Hence, those arguing for the federal government to “return” or for states to “take back” federal land believe that the Western states deserve the same statehood promise to transfer title to public lands as the 13 original states.
But in the context of federal land, the equal footing doctrine generally has not applied to federal land ownership, according to the CRS analysis. After many decades of debate over provisions in the equal footing doctrine and the Property Clause, Congress in 1976 passed a law declaring that “the remaining public domain lands generally would remain in federal ownership.” (For more legal and historical context, check out Punditfact’s fact-check on a related claim from 2014, and this 2007 CRS overview of the constitutional authority and history of federal land acquisition.)
This hasn’t stopped Western states’ efforts to push for the federal government to transfer land to the states. The 1976 law led to the beginning of the Sagebrush Rebellion, which peaked in the 1980s, an effort among state and local governments to force the federal government to divest itself of federal lands. But those efforts failed.
Fast-forward to 2014. The land transfer movement regained political attention via the Cliven Bundy standoff, which resulted after the BLM’s decades-long effort to push Bundy’s cattle off federally protected land.
With the backing of the Koch-backed fundraising network, the American Lands Council has reinvigorated the land transfer movement in nearly every Western state, the Los Angeles Times reported earlier this year. “Enabling acts” created most Western states from territories, and states had to concede control of the land in exchange for statehood. But advocates point to a clause in the enabling acts that they say entitles states to have land transferred from the federal government, the L.A. Times reported. The American Lands Council also argues that transferring land to states will allow for a more “thoughtful, more responsive and accountable stewardship” of the lands.
Carson’s campaign did not respond to requests for comment.
The Pinocchio Test
Carson said the United States owns 2.4 billion acres of land. He may have mixed up the total land mass of the United States (2.3 billion acres) with the amount of land the federal government owns and manages (640 million acres).

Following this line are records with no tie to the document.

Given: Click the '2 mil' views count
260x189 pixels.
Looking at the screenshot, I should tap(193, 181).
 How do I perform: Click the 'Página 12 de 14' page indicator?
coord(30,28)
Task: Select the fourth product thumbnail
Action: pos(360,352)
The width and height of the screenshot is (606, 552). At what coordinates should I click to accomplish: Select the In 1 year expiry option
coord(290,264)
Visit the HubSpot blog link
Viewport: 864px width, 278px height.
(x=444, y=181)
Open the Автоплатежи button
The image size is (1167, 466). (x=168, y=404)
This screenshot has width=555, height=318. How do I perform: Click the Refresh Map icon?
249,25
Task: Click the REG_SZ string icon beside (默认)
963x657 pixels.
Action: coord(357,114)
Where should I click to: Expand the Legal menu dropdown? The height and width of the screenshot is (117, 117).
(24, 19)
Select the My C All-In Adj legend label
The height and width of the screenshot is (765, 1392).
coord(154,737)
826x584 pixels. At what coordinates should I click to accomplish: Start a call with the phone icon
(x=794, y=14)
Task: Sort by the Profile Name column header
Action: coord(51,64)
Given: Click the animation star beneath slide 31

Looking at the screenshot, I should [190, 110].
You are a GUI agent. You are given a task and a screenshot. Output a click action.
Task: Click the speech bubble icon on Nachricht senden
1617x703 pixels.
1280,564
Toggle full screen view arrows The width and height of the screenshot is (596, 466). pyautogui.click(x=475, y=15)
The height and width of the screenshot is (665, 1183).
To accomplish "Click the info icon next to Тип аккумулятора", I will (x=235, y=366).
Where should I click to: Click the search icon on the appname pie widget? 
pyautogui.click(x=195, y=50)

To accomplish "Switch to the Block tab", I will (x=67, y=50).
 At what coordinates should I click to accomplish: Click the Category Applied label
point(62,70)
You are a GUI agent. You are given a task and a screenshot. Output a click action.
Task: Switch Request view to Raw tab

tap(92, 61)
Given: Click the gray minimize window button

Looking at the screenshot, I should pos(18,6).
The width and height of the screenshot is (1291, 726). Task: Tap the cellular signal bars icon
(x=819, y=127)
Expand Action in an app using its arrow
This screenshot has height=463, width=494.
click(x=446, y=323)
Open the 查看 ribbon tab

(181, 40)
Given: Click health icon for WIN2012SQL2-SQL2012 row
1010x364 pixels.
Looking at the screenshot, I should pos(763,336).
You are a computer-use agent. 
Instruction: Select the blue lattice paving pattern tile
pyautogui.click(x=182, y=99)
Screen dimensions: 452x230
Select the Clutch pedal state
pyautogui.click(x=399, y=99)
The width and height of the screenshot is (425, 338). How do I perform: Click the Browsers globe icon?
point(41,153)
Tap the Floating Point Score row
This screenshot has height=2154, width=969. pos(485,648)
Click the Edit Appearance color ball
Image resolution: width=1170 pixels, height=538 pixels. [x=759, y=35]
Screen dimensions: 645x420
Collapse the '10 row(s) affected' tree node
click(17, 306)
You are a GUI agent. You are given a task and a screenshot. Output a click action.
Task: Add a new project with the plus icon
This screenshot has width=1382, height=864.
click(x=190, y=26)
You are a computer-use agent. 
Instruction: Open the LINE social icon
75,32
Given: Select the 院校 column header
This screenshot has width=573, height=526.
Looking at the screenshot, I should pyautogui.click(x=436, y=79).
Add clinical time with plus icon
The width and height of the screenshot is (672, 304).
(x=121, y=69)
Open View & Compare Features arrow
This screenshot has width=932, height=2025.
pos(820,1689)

He earns a Pinocchio for using the wrong figure.
But the bigger issue is that Carson repeats rhetoric that creates a misleading impression of how federal land ownership works. Words are important in this debate. While the the technical term is “dispose,” we agree that it sounds too much like jargon; a more acceptable phrasing would be “transfer.” In calling for “returning” federal lands to states, Carson used rhetoric that distorts the historical context and various legal interpretations that are at play. Federal land ownership and the state-federal clash over the issue is complex and nuanced, and Carson’s language blurs the underlying facts. That upped his rating to Two Pinocchios.